==== Brano estratto ====

Nell’annuncio
della rinuncia all’incarico di premier Ahmet Davutoğlu ha usato tutta la
diplomazia di cui la carriera accademica, prima di quella politica da ministro
degli Esteri, l’ha dotato. Non s’è tolto nessun sassolino dalle scarpe, non ha
manifestato malumori nei confronti dell’ingrato ‘capo’ che ne ha progettato
l’abbandono anticipato, non ha lanciato invettive (non è nel suo stile e forse
ne teme le conseguenze) contro il potentissimo presidente. Eppure, nonostante
il pacificatorio annuncio nel quale ha riferito di “necessità” della politica e
della nazione, oltre che del partito, ad attuare il passo compiuto, vari
commentatori turchi sostengono come anche il fedelissimo professore avesse
sollevato perplessità attorno alla fregola con cui Erdoğan cerca soluzioni per
decretare il passaggio a una Repubblica presidenziale. La grande ripresa
dell’Akp nelle ultime elezioni di novembre, rispetto alle precedenti di giugno,
non aveva prodotto l’agognata maggioranza assoluta con cui il partito di
governo può modificare da solo la Carta Costituzione. Del resto proprio il
presidente aveva vanificato ogni tentativo di accordo anche nel formare una
coalizione che dotasse il Paese di un esecutivo transitorio per giungere a quel
dibattito.

==== Dati estratti ====

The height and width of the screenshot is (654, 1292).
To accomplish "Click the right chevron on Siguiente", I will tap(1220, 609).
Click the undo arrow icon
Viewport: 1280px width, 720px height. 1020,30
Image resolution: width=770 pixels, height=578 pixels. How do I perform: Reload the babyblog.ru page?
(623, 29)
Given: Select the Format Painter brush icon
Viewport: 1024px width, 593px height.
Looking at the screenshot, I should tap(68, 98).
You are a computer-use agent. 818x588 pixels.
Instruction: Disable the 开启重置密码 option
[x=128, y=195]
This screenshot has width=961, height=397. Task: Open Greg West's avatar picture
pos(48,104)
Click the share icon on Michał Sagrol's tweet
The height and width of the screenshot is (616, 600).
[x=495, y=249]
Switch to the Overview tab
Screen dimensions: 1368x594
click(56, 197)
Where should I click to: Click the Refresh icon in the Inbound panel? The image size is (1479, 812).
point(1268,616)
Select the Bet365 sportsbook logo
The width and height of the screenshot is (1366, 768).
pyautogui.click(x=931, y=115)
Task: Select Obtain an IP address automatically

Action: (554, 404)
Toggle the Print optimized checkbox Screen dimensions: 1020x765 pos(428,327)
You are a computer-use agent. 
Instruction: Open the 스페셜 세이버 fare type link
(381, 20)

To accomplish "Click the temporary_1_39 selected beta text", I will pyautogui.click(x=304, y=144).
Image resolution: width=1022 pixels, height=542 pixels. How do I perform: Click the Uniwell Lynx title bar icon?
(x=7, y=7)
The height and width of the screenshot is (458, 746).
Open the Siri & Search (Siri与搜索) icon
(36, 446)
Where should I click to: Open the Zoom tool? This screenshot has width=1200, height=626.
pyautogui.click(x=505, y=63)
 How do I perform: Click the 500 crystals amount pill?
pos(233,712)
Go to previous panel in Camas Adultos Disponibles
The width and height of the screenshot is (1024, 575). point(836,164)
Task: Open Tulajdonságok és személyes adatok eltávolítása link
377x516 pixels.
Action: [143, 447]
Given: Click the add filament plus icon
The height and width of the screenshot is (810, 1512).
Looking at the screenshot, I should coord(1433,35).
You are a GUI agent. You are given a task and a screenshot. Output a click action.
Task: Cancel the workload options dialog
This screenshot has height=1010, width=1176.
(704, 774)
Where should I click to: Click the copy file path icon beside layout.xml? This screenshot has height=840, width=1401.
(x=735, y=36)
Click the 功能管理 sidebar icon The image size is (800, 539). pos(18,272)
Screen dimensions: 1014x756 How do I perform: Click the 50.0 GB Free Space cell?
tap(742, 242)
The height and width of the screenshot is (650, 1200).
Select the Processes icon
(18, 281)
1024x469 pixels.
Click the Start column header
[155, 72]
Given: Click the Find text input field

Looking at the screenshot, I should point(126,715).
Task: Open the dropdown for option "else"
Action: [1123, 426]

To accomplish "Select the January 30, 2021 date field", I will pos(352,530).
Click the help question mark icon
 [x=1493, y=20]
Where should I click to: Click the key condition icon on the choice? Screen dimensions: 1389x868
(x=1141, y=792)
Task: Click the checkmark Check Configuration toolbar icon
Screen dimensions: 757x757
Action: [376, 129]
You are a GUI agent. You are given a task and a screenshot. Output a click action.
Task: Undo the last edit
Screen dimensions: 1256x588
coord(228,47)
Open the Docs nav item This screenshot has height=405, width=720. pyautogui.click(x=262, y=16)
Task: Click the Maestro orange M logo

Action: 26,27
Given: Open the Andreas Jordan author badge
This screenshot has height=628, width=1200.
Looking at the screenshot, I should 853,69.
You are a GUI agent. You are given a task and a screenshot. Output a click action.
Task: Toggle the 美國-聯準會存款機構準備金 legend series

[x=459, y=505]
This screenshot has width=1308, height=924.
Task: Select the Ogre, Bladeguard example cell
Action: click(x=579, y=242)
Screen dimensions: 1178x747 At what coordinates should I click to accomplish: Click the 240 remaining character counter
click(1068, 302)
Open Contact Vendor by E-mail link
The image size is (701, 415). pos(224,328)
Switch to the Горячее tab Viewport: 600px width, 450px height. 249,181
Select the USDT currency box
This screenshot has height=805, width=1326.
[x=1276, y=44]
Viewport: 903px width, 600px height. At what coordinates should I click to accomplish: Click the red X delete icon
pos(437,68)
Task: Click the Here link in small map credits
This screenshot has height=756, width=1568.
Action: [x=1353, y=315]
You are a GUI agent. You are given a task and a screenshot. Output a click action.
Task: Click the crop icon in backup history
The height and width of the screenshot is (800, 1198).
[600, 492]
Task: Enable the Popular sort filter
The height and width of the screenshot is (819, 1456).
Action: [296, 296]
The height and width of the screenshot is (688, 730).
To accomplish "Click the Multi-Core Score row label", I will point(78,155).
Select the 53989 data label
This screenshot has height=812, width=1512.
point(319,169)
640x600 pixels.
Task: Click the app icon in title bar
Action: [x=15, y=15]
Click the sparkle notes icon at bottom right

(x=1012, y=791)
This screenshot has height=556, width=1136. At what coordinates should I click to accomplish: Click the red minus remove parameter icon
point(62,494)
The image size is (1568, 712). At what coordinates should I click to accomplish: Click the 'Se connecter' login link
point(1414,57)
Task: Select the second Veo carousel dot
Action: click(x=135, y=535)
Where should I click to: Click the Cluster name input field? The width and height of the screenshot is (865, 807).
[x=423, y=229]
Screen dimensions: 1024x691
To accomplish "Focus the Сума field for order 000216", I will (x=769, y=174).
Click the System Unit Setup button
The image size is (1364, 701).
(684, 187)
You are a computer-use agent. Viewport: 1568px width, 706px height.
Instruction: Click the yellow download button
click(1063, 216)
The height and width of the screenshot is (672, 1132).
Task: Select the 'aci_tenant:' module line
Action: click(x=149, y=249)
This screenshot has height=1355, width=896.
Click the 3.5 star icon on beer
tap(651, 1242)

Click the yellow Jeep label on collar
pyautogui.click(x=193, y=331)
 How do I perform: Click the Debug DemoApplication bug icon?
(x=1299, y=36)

====

_Istruzioni da seguire:_ Secondo il brano sulle dimissioni di Davutoğlu, quali sono tutte le cose che il premier non ha fatto nell'annuncio della rinuncia all'incarico?

_Risposta al compito:_
- Non s'è tolto nessun sassolino dalle scarpe.
- Non ha manifestato malumori nei confronti dell'ingrato 'capo' che ne ha progettato l'abbandono anticipato.
- Non ha lanciato invettive contro il potentissimo presidente.